【オープンでジェントルに】フォルクスワーゲンTロック・カブリオレ 1.0 TSIへ試乗 3気筒110ps
公開 : 2021.09.15 08:25
ゴルフやニュービートルのカブリオレなき今、VW唯一のオープンモデルとなっているのが、Tロック。英国編集部が評価しました。
ドイツでは28.8%がカブリオレ
いつもの試乗レポートとは、ノリがちょっと違う。ルーフレスのSUVを、冷笑するつもりはまったくない。販売台数を見れば、フォルクスワーゲンの判断が間違いではなかったことが、よく分かる。
ここ1年間でTロックの売れ行きを確認すると、英国ではカブリオレが6.9%を占めている。意外と悪くない数字だ。だが、ドイツでは28.8%にも及ぶという。ドイツで売れたTロックの3分の1近くが、カブリオレなのだ。
予めもう1つお断りしなければならないのが、写真。今回試乗したのは、デザインというトリムグレードだったが、写真のクルマはRラインとなっている。
違いはボディトリムや前後のバンパー、リアスポイラーの形状など。またRラインの場合、ステッチが施されるスポーツシートや、ボディと同色の装飾パネルが内装に備わる。インテリアが華やかさを増している。
AUTOCARでは以前に1.5L 4気筒ターボガソリンのTロック・カブリオレを試乗しているが、今回は1.0 TSIと呼ばれる、1.0L 3気筒ターボガソリンの前輪駆動。1番手頃なユニットで、最高出力110ps、最大トルク20.4kg-mを発揮する。
純EVの群を抜く馬力に見慣れてくると、正直物足りない数字ではある。だが、このクルマのターゲットユーザーにとっては、充分なものとはいえる。ちなみに英国では、37%のTロック・ユーザーが1.0 TSIを選んでいるという。
通常のTロックよりホイールベースは長く、車重は1482kgある。0-100km/h加速に要する時間は12.3秒だ。
3気筒らしい心地いいビート
基礎骨格をなすのは、フォルクスワーゲン・グループのMQBプラットフォーム。ボディ剛性を高めるため、フロントガラスを囲むAピラー周りのほか、アンダーボディ全体が強化されている。
ソフトトップの開閉に必要な時間は15秒。ボタン1つで簡単に操作でき、荷室の上にきれいに畳まれる。リアシート後ろ側のソフトトップ用格納エリアに畳まれるため、荷室が侵食されることもない。
ひと世代前のフォルクスワーゲン・モデルということで、エアコンやラジオには指先で押せるハードボタンが用いられたまま。

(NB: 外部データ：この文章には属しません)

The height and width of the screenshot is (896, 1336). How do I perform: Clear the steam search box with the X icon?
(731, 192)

扱いやすい。
試乗したデザイン・グレードのレザーシートは、グレーとベージュの2トーンで仕立てられていた。好みはわかれるかもしれないが、ブラックが基調となるインテリアの雰囲気を明るくしてくれていた。配色にはセンスが問われる。
通常のTロックは定員5名だが、カブリオレは4名。リアシートには、大人が2名乗るのに充分な空間がある。3ドアのみで、アクセスはフロントシートを倒す必要があり、少々面倒ではある。

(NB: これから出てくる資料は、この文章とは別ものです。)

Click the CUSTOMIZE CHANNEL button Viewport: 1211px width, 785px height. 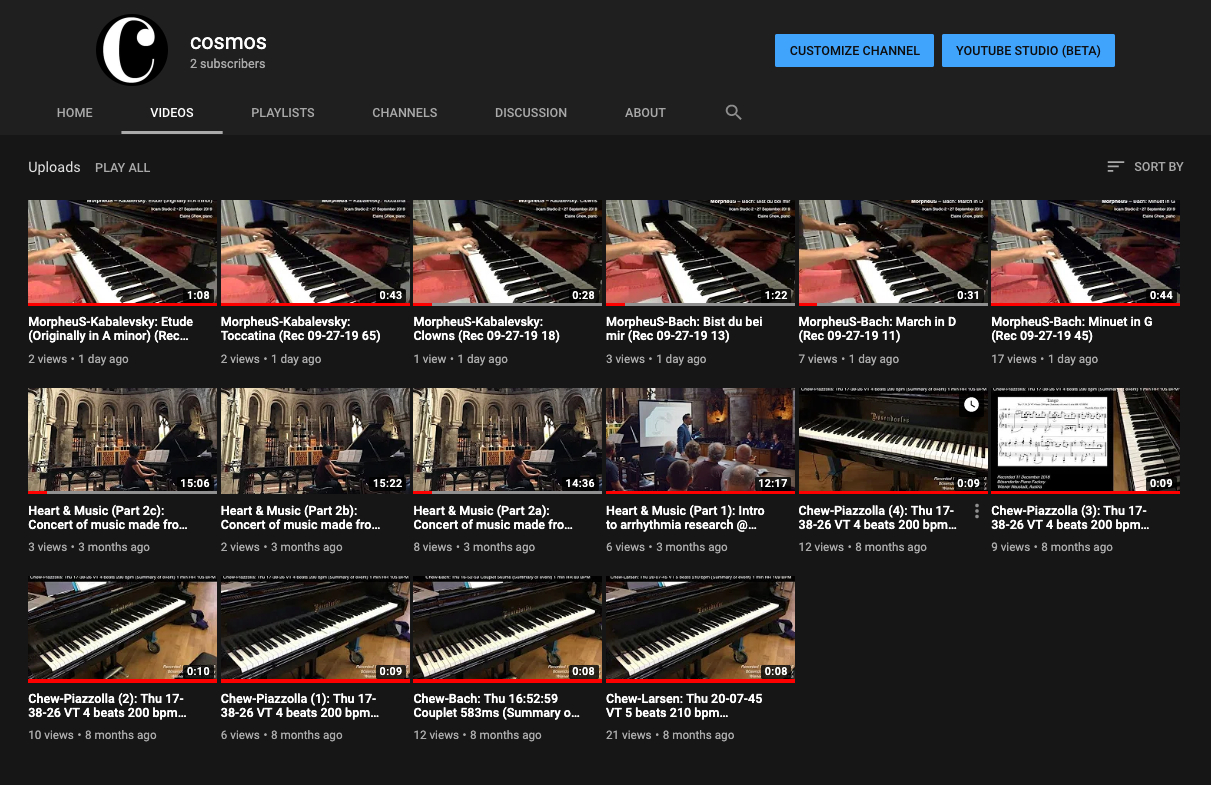[x=854, y=50]
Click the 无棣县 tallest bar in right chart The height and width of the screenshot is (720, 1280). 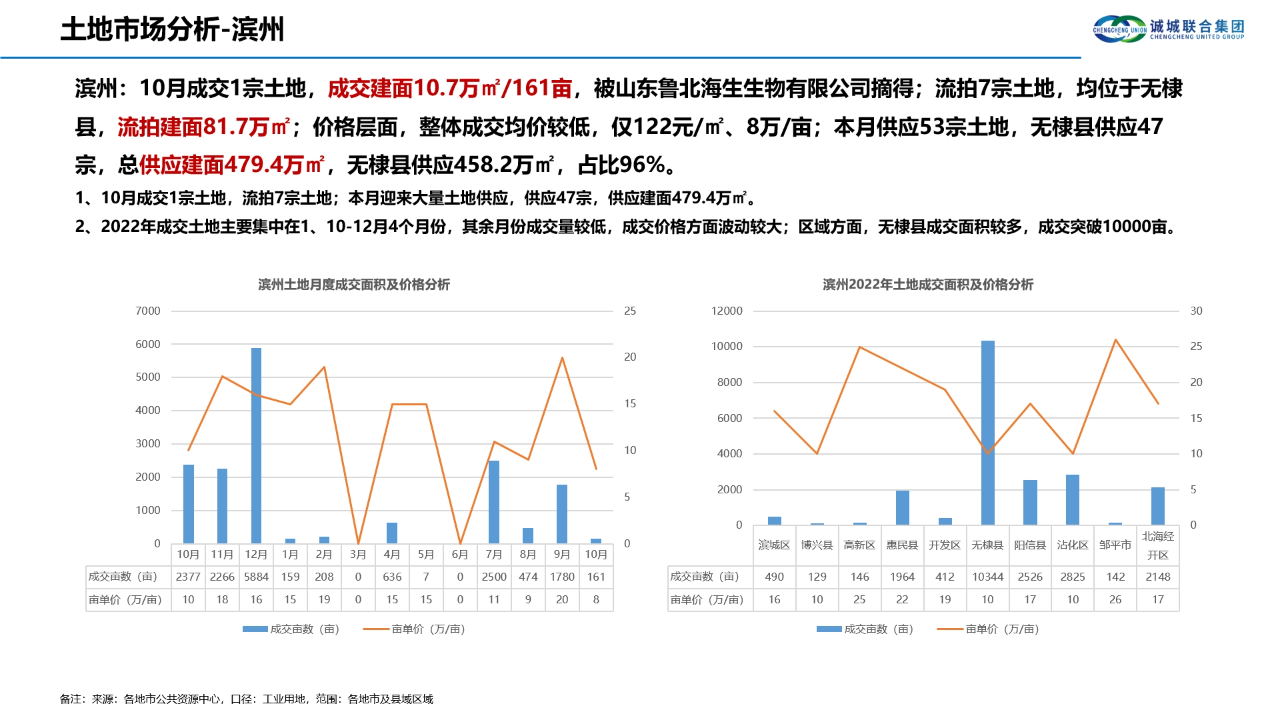pos(988,430)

クロスオーバーのオープンだから、急いで走るタイプのクルマではない。小排気量の3気筒らしい、心地良いエンジンのビートが聞こえてくる。パワーはなくても、充分に洗練されている。
最大トルクは2000rpmから生まれるため、高めのギアに入れっぱなしで、トルク任せに走れるクルマでもない。その回転域に届くとターボチャージャーの圧力が増し、突然パワーが高まる印象もある。